> _ISTRUZIONE SCRITTA 1_: Elenca gli ambiti del ius che, secondo il testo sulla schiavitù a Roma, Gaio distingue.

> _TESTO FORNITO_:

__________________________________________________

La diffusione a Roma su larga scala della schiavitù è legata al succedersi delle guerre vittoriose e conseguente cattura di prigionieri, i quali venivano ridotti in schiavitù. Le cause di schiavitù più rilevanti furono: la nascita da madre schiava e la cattura al nemico. Con la cattura il prigioniero diveniva schiavo. Ma i Romani non tolleravano che cittadini romani divenissero schiavi in patria; talché al loro patrimonio giuridico apparteneva un antico istituto: il 'ius postliminii', per cui il cittadino romano catturato e divenuto schiavo del nemico avrebbe riacquistato libertà e cittadinanza una volta tornato in patria. Sarebbe stato inoltre reintegrato nella posizione giuridica personale e patrimoniale precedente alla cattura. In età postclassica fu consentita e regolamentata la vendita dei figli ancora neonati, che sarebbero divenuti schiavi del compratore. Però si dava ai genitori la possibilità di riscatto.Giustiniano limitò la facoltà dei genitori di venderei propri figli ai soli casi di estrema indigenza. La posizione dei servi è complessa: Gaio distingue il ius a seconda che riguardi le persone, le cose o le azioni; se un'entità è cosa, non è persona e viceversa. Invece i servi, quali esseri umani, sono fatti rientrare tra le personae, ma come possibili oggetti di proprietà o di altri diritti soggettivi sono res mancipi, e come tali assoggettati al relativo regime che non li considera giuridicamente capaci. Difatti le unioni tra servo e serva non hanno rilievo per il diritto: sono 'contubernium'. Non hanno dunque rilievo giuridico i vincoli tra genitori e figli, né tanto meno quelli tra altri congiunti legati da vincoli di sangue. Da qui deriva il potere dei proprietari di separare le famiglie servili che possano di fatto essere costituite. Gli schiavi erano persone alieni iuris perché assoggettati alla

Potestà del dominus. Egli esercitava su di essi un potere assoluto in grado di deciderne della vita e della morte. La considerazione dei servi come persone, e insieme ragioni umanitarie suggerirono temperamenti diversi alla considerazione dei servi come cose. Con Giustiniano si giunse a riconoscere rilievo giuridico alle famiglie servili.

__________________________________________________

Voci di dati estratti
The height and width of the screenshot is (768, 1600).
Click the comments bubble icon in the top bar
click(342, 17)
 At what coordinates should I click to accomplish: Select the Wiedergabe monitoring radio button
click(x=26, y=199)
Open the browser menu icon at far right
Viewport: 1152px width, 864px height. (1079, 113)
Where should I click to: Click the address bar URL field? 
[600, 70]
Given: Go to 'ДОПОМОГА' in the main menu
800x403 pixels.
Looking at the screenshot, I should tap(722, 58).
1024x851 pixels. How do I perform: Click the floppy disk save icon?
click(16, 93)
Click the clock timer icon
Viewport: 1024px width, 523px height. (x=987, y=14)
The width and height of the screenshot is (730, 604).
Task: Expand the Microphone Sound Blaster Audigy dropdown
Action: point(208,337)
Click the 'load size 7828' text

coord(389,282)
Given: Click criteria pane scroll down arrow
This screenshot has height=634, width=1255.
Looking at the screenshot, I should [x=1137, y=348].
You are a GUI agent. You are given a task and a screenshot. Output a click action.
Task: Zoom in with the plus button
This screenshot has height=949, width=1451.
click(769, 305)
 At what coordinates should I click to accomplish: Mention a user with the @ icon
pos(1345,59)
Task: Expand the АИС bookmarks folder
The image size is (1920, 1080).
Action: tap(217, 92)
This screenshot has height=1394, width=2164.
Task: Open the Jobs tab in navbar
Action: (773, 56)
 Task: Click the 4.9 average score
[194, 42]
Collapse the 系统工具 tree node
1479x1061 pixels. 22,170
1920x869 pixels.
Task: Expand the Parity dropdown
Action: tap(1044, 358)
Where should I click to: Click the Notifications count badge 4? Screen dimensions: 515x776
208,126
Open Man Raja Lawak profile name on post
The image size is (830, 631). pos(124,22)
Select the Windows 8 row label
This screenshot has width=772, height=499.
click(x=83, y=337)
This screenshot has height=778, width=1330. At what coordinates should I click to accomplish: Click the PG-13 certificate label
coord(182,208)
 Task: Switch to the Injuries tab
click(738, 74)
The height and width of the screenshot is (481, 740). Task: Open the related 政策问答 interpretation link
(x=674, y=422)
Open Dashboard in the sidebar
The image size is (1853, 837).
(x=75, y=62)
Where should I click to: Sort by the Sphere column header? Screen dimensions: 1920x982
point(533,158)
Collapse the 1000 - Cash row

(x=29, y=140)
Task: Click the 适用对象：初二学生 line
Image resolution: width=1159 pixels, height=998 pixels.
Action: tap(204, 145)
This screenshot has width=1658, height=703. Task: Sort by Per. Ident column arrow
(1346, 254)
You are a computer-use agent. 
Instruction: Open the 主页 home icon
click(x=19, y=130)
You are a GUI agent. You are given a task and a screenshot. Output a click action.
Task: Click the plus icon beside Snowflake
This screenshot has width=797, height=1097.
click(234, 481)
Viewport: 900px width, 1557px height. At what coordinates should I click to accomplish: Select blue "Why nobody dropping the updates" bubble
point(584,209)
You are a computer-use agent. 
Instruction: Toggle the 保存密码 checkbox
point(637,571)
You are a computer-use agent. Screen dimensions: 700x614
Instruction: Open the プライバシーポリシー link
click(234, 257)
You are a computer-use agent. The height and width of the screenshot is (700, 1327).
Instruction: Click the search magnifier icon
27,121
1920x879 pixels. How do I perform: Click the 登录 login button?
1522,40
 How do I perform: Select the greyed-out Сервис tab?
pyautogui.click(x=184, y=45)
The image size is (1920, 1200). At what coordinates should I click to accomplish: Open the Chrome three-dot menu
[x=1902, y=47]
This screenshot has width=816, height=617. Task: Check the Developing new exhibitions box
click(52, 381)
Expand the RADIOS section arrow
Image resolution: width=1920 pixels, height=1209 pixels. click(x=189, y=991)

__________________________________________________

> _ISTRUZIONE SCRITTA 2_: Individua tutte le righe che contengono la stringa "arrow", distinguendo tra maiuscole e minuscole.

> _SOLUZIONE SVOLTA 1_: Le persone, le cose, le azioni.

> _SOLUZIONE SVOLTA 2_:
Given: Click criteria pane scroll down arrow
This screenshot has width=1658, height=703. Task: Sort by Per. Ident column arrow
Expand the RADIOS section arrow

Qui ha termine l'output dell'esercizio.